Ainda que seja conhecida a relação entre alergias severas e perturbação de hiperatividade e défice de atenção (PHDA), desconhecia-se o que ligava estas duas patologias. Agora, uma investigação liderada pela Universidade de Coimbra (UC) apresenta novas informações para entender esta ligação: está relacionada com um intervalo muito importante no desenvolvimento do cerebelo no período após o nascimento, em que a resposta alérgica revelou perturbar o amadurecimento desta região do cérebro.
Esta descoberta vem fornecer novas evidências sobre os mecanismos de neurodesenvolvimento, ao identificar este momento crítico de desenvolvimento do cerebelo. Vem, igualmente, alertar para a necessidade de um desenvolvimento saudável do sistema imune e para a forma como alterações a este nível podem ter impactos no cérebro.
O artigo científico IL-4 shapes microglia-dependent pruning of the cerebellum during postnatal development, publicado na NEURON, prestigiada revista da área das neurociências, teve como objetivo principal “estudar a interação da resposta alérgica no cerebelo, que é uma região que se desenvolve essencialmente no período pós-natal”, explica o líder do Grupo de Investigação em Circuitos Neuronais e Comportamento do Centro de Neurociências e Biologia Celular da Universidade de Coimbra (CNC-UC), João Peça. “Sabemos que existem células do sistema imune no cérebro e que estas respondem a mensagens e ʽinstruçõesʼ da periferia, mas percebemos muito pouco sobre esta relação nos períodos críticos após o nascimento”, contextualiza o também docente do Departamento de Ciências da Vida da Faculdade de Ciências e Tecnologia da Universidade de Coimbra (DCV/FCTUC).
Sobre futuras pesquisas nesta linha de investigação, João Peça sublinha a importância de “perceber em maior detalhe por que motivo o cerebelo é particularmente afetado nestes processos, assim como a janela crítica do momento da ʽpodaʼ, uma vez que se o estímulo alérgico surgir numa fase mais tardia do desenvolvimento já não aparecem alterações neurocomportamentais”.

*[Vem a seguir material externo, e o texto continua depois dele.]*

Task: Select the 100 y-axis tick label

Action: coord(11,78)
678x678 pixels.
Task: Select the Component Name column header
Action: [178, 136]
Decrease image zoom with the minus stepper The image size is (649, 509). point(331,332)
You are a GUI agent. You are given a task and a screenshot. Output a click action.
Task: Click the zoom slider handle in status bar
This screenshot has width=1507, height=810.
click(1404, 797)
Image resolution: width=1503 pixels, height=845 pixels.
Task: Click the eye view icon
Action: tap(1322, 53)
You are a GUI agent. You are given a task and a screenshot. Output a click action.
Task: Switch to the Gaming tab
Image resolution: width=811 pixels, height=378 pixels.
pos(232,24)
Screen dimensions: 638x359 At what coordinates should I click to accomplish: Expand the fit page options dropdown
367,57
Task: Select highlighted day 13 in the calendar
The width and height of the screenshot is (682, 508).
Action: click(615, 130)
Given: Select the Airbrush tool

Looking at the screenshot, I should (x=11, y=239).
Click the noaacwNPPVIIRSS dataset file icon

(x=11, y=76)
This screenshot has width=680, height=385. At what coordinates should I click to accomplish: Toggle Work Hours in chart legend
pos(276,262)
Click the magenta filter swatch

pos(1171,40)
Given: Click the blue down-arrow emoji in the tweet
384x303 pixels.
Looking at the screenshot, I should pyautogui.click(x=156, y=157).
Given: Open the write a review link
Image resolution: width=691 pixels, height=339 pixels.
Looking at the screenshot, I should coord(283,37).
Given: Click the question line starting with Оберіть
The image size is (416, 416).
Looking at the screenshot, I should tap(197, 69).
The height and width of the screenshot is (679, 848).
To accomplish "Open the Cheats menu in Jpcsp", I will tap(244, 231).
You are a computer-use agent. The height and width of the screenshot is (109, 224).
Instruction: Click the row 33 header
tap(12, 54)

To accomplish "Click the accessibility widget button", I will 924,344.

Neste momento, o Grupo de Investigação em Circuitos Neuronais e Comportamento do CNC-UC está a investigar também como é que o cerebelo regula a libertação de dopamina no contexto da PHDA, uma vez que “a compreensão desse circuito e neurotransmissor poderá ajudar a perceber melhor esta perturbação”, avança o investigador. A PHDA resulta em dificuldades de aprendizagem e comportamento impulsivo, afetando, sobretudo, crianças entre os 6 e os 12 anos de idade, podendo ter impactos até à idade adulta.
A investigação foi liderada pelos cientistas da Universidade de Coimbra João Peça, Joana Guedes, Ana Luísa Cardoso e Pedro Ferreira. Contou ainda com a participação de outros investigadores da UC, como também da Universidade Johannes Gutenberg de Mainz e da Universidade de Manchester.